The solution i came up with is have the GetNewPersonIdForPerson(oldPersonId) return a int.MinValue or some other deterministic value and instead of the try/catch block use an if/else block checking for that value.

Take a loot at the new method GetNewPersonIdForPerson2(int oldPersonId)

protected int GetNewPersonIdForPerson2(int oldPersonId)
{
    int key = oldPersonId;
    if (_convPersonId.TryGetValue(key, out int newPersonId))
        return newPersonId;
    return int.MinValue;
}

and the way i call this instead of the try/catch block inside the Convert method of PersonConverter

if(GetNewPersonIdForPerson2(oldPersonId) != int.MinValue)
{
    newPersonId = GetNewPersonIdForPerson(oldPersonId); 
}
else
{
    SomeLogging("Log message");
    return true;
}

This solution has some problems because i need to call GetNewPersonIdForPerson2 twice event though i think performance wise this is quicker than throwing the exceptions.

solution 2

Another solution will be having an out variable on the GetNewPersonIdForPerson method like the following

protected bool GetNewPersonIdForPerson3(int oldPersonId, out int returnPersonId)
{
    int key = oldPersonId;
    if (_convPersonId.TryGetValue(key, out returnPersonId))
        return true;
    return false;
}

And do the following inside the Convert method of PersonConverter

if (!GetNewPersonIdForPerson3(oldPersonId, out newPersonId))
{
    SomeLogging("Log message");
    return true;
}

I haven't done anything jet to refactor this because I want some input on what is the best solution. I prefer Solution 1 because this is easier to refactor but this has 2 lookups in the same dictionary. I can't exactly tell how much of these Try/Catch blocks I have but there are lots of them. and the GetNewPersonIdForPerson method is not the only one i have (20+) don't know exaclty.

The question

Can anyone tell me what a good pattern is to fix this problem or is one the the two solutions i came up with the best one.

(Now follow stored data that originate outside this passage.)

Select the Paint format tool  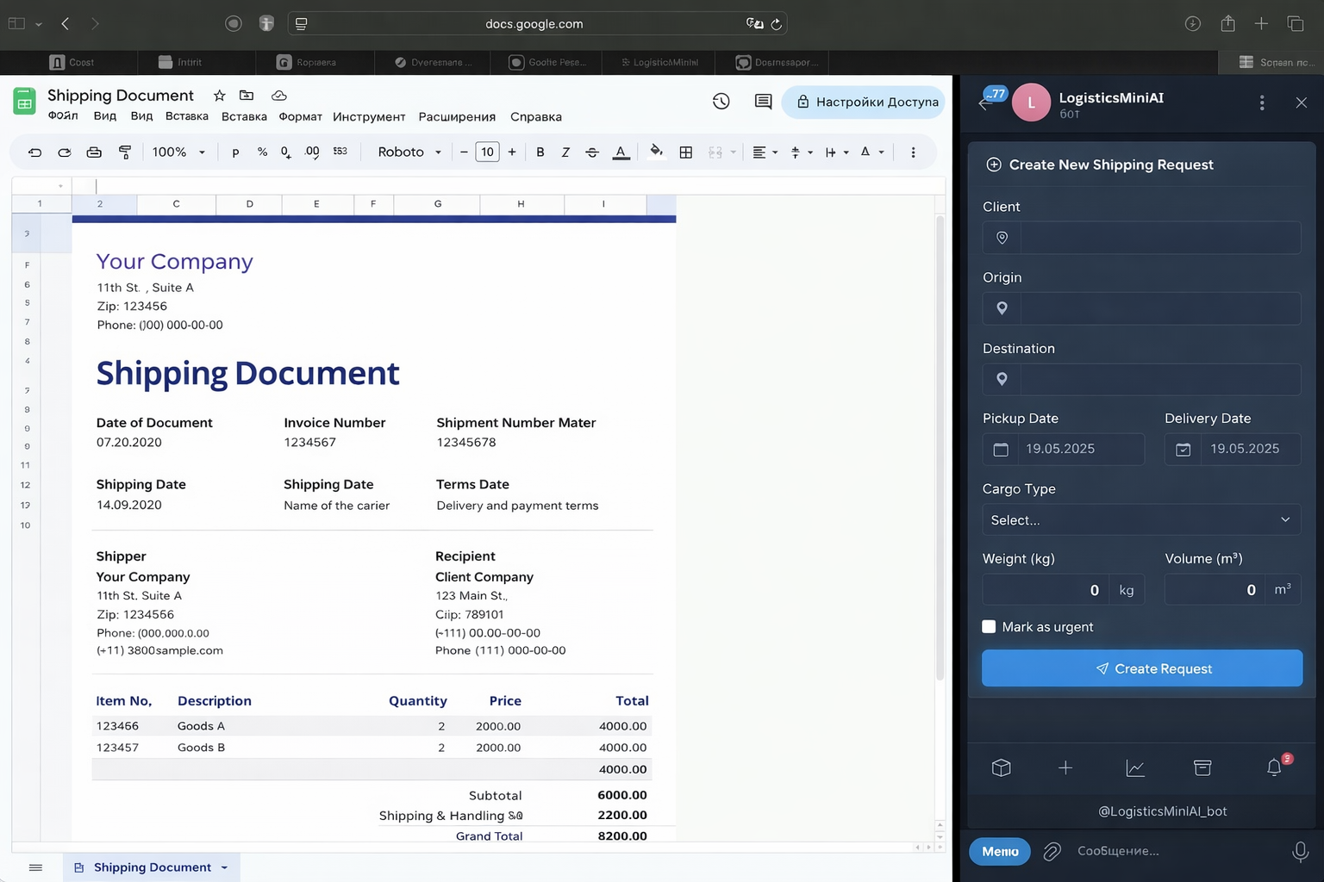pos(125,152)
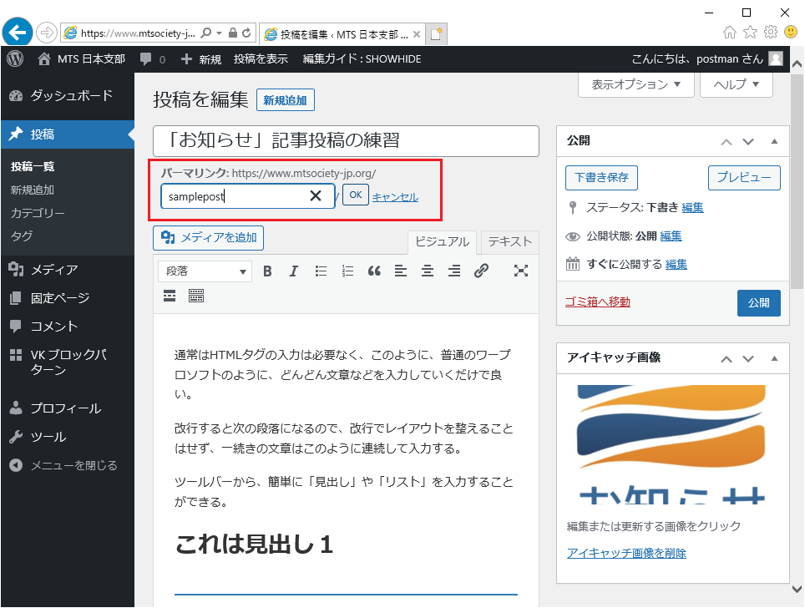Apply blockquote formatting

[374, 271]
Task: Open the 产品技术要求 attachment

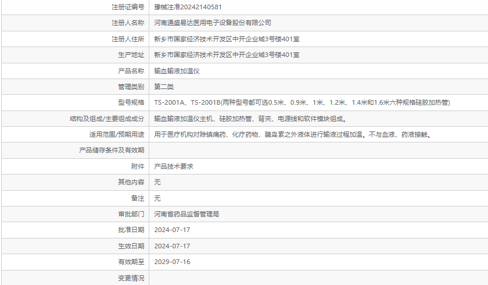Action: coord(173,166)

PS: With large conversions, 7.5M+ execeptions are throw according to the performance counter # of Exceps Thrown
PS 2: This is only some sample code and the dictionaries live forever unlike this example.

Jordy van Eijk
  • 2,718
  • 2
  • 19
  • 37

1 Answers1

1

If you’re going to use most or all of the Persons it’s probably better just to load all of the users in an initial load when you start up the application (or any other time that works well) and then do a quick look up each time you need it.

Performance wise TryGetValue is fast and you should not need to do any optimization. See the Benchmarks here: What is more efficient: Dictionary TryGetValue or ContainsKey+Item?

In a normal situation Try-Catch should not be that expensive performance wise as discussed in this thread:

In general, in today's implementations, entering a try block is not expensive at all (this was not always true). However, throwing and handling an exception is usually a relatively expensive operation. So, exceptions should normally be used for exceptional events, not normal flow control.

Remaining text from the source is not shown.